Saudi warns on oil supply gap

Filed under: Oil, Middle East
Saudi warns on oil supply gap

Saudi Arabian officials said on Wednesday that the Organization of Petroleum Exporting Countries will not be able to meet the projected Western demand for oil in 10 to 15 years.

Senior Saudi officials say that there will be an approximately 4.5 million barrel per day gap between needs and what Saudi Arabia will be able to supply.

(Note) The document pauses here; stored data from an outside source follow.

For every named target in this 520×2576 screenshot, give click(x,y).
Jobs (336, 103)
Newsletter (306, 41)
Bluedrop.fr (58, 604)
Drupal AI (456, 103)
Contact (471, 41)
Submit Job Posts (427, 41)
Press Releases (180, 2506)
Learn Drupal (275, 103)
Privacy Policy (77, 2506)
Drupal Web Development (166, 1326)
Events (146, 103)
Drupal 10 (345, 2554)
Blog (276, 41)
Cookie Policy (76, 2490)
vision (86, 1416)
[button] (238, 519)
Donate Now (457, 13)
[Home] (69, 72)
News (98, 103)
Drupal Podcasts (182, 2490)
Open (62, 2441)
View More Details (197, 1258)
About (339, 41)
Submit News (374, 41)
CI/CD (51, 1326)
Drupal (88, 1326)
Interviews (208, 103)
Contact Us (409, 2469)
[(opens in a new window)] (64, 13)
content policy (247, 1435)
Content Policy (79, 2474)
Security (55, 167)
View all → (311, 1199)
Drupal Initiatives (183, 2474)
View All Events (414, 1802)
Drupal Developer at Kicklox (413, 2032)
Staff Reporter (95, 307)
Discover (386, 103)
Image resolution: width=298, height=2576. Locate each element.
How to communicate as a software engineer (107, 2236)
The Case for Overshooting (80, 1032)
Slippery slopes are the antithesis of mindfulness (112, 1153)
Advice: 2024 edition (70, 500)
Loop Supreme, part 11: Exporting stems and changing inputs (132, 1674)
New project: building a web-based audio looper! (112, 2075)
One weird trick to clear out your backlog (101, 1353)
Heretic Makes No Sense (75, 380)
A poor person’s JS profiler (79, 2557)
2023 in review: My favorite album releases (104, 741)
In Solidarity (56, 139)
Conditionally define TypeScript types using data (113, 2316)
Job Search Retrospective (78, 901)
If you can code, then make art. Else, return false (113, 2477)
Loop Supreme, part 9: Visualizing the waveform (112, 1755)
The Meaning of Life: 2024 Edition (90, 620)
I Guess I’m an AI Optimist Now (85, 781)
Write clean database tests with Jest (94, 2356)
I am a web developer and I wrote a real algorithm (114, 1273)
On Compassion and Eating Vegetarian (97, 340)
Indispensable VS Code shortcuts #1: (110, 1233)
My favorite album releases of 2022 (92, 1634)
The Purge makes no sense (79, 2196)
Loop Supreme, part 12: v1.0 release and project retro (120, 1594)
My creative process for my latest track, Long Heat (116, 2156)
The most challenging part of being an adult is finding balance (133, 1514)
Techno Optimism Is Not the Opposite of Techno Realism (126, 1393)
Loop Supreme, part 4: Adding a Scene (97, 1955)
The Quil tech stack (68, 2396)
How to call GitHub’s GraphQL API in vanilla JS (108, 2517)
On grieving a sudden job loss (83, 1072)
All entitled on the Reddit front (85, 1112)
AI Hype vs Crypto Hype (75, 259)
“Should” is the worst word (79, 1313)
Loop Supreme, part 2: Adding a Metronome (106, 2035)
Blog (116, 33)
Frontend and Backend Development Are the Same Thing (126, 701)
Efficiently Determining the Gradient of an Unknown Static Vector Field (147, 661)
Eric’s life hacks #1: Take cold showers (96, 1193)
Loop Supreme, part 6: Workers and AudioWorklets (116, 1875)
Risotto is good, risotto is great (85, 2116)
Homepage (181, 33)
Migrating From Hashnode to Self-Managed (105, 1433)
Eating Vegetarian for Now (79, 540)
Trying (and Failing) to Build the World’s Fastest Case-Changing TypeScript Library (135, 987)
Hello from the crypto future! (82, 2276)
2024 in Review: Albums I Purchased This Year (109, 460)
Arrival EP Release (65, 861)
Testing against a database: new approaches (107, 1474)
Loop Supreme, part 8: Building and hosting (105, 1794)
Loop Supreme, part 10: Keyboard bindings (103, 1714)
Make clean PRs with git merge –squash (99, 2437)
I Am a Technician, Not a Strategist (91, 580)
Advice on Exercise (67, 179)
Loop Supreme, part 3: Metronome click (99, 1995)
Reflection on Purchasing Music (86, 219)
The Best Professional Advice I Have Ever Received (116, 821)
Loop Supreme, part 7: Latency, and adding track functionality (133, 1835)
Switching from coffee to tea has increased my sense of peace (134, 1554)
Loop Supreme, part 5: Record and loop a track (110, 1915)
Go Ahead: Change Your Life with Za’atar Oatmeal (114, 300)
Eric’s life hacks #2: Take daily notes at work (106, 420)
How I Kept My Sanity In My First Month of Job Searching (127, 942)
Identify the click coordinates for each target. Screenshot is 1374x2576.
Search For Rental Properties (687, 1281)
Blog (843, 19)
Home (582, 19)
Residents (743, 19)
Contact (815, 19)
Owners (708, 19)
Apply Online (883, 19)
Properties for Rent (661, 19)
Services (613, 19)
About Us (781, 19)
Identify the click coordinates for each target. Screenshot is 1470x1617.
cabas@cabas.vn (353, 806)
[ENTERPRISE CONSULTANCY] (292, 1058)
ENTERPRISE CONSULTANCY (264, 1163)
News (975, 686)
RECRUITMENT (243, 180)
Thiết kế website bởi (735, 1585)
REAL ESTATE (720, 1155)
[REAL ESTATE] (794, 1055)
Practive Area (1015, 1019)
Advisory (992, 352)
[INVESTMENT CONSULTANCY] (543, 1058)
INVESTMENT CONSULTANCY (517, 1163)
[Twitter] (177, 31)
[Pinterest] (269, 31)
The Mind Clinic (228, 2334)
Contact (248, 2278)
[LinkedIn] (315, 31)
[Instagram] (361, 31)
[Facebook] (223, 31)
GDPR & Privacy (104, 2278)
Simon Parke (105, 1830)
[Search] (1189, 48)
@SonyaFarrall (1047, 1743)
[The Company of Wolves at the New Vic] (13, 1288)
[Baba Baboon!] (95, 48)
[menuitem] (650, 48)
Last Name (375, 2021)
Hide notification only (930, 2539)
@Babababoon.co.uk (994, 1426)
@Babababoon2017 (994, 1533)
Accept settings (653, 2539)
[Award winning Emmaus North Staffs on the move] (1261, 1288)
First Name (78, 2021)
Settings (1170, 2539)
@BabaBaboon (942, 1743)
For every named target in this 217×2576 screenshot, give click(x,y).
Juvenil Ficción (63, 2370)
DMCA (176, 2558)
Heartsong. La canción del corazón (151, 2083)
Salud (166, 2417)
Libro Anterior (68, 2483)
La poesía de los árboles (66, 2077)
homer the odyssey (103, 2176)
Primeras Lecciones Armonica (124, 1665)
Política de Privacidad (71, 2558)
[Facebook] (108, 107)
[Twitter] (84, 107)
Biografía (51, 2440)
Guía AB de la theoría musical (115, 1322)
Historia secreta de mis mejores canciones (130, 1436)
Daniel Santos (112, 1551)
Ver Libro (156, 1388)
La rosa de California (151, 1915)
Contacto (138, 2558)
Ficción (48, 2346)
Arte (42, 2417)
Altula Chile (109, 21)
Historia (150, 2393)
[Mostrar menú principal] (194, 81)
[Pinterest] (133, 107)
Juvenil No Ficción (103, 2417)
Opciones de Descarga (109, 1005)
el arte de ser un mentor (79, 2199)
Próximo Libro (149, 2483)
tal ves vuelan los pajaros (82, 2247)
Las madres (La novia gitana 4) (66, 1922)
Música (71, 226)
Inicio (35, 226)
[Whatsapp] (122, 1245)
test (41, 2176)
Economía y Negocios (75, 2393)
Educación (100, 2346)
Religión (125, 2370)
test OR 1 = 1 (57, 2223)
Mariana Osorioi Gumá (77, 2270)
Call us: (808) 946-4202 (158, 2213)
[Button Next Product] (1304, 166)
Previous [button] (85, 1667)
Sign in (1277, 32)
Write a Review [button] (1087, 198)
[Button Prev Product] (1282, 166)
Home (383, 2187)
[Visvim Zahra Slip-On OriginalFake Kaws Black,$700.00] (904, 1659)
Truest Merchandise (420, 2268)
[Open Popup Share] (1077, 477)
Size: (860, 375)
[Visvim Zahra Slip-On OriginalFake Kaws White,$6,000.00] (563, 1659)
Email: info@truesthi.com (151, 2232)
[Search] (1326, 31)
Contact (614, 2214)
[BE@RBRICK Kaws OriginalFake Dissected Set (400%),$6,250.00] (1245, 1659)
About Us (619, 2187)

According to the International Energy Agency, at current prices OPEC would have to boost production to 50 million barrels per day by 2020 to meet demand.

The cartel’s current production is around 30 million barrels per day.

Saudi Arabia possesses the largest oil reserves in the world and pumps 9.5 million barrels per day currently.

The kingdom says that it can reach 12.5 million barrels per day in 2009 and 15 million barrels per day eventually.

Western analysts say that it would be hard for Saudi Arabia to produce anything above that level.

Saudi Arabia is expected to have to shoulder half of OPEC’s production growth in the next 10 to 20 years, with most of the rest coming from the United Arab Emirates and Kuwait.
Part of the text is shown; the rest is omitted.